Additionally, every EdgeX microservice consumer will require access to the root CA for certificate verification purposes, and every EdgeX microservice server will need a TLS leaf certificate and private key.
Note that Vault bootstrapping its own PKI is tricky and not natively supported by Vault. Expect that a non-trivial amount of effort will need to be put into starting Vault in non-secure mode to create the CA hierarchy and a TLS certificate for Vault itself, and then restarting Vault in a TLS-enabled configuration. Periodic certificate rotation is a non-trivial challenge as well.
The Vault bootstrapping flow would look something like this:
- Bring up vault on localhost with TLS disabled (bootstrapping configuration)
- Initialize a blank Vault and immediately unseal it
- Encrypt the Vault keyshares and revoke the root token
- Generate a new root from the keyshares
- Generate an on-device root CA (see https://learn.hashicorp.com/vault/secrets-management/sm-pki-engine)
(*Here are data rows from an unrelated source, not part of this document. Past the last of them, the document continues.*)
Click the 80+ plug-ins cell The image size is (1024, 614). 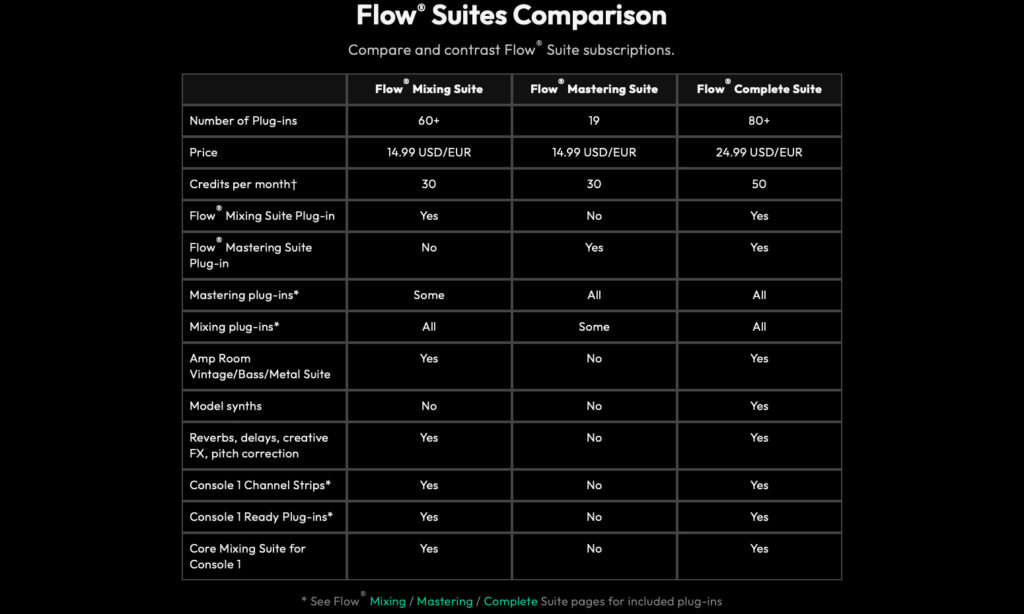coord(759,121)
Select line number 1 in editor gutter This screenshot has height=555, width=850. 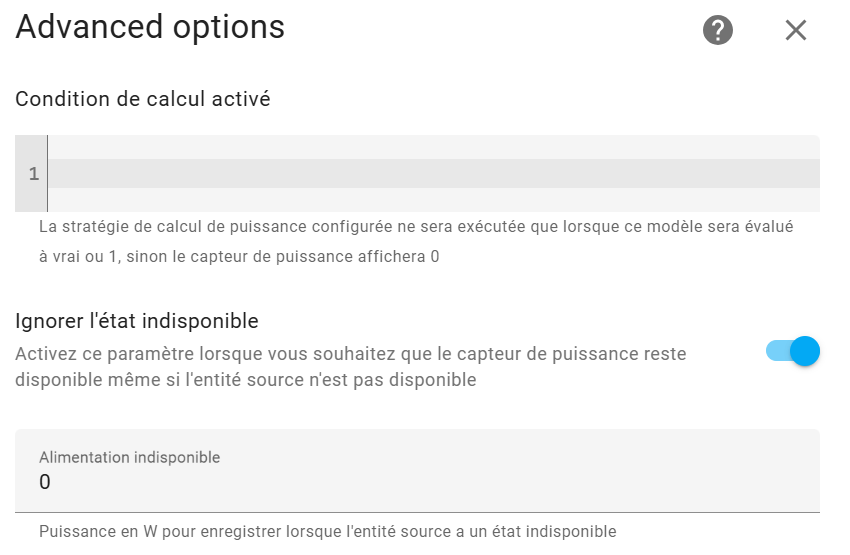(34, 173)
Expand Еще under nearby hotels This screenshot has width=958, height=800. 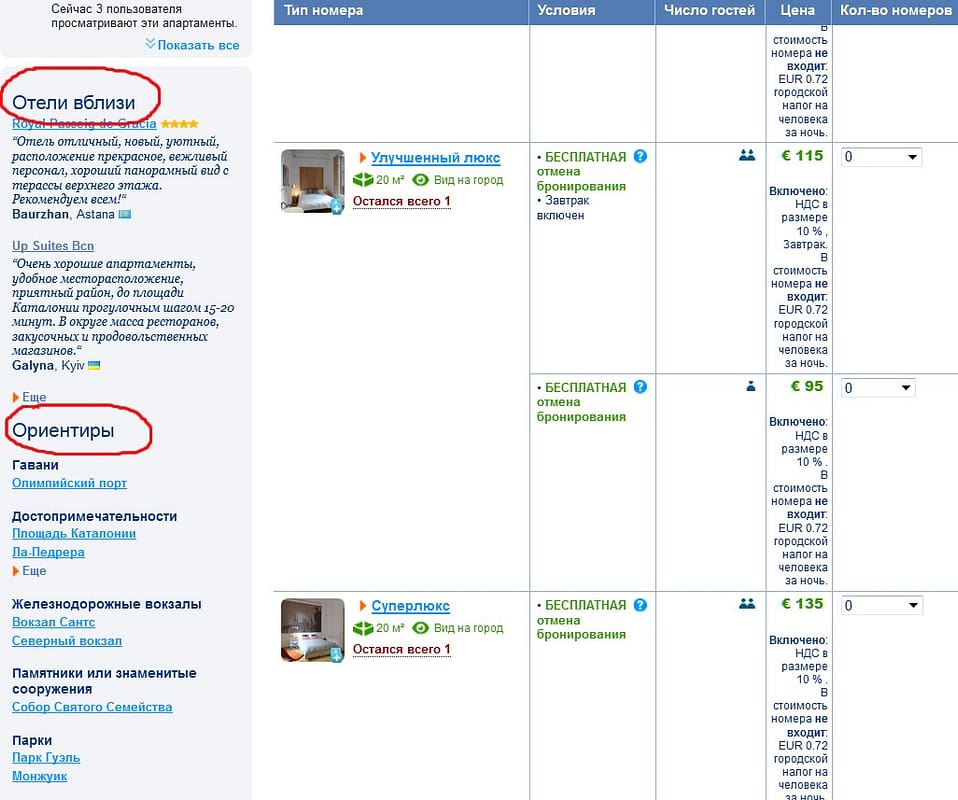click(33, 398)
- Create an intermediate CA for TLS server authentication
- Sign the intermediate CA using the root CA
- Configure policy for intermediate CA
- Generate and store leaf certificates for Consul, Vault, PostgreSQL, Kong (admin), Kong (external), Redis (v6), Mosquitto
- Deploy the PKI to the respective services' secrets area
- Write the production Vault configuration (TLS-enabled) to a Docker volume
There are no current plans for mutual auth TLS. Supporting mutual auth TLS would require creation of a separate PKI hierarchy for generation of TLS client certificates and glue logic to persist the certificates in the service's key-value secret store and provide them when connecting to other EdgeX services.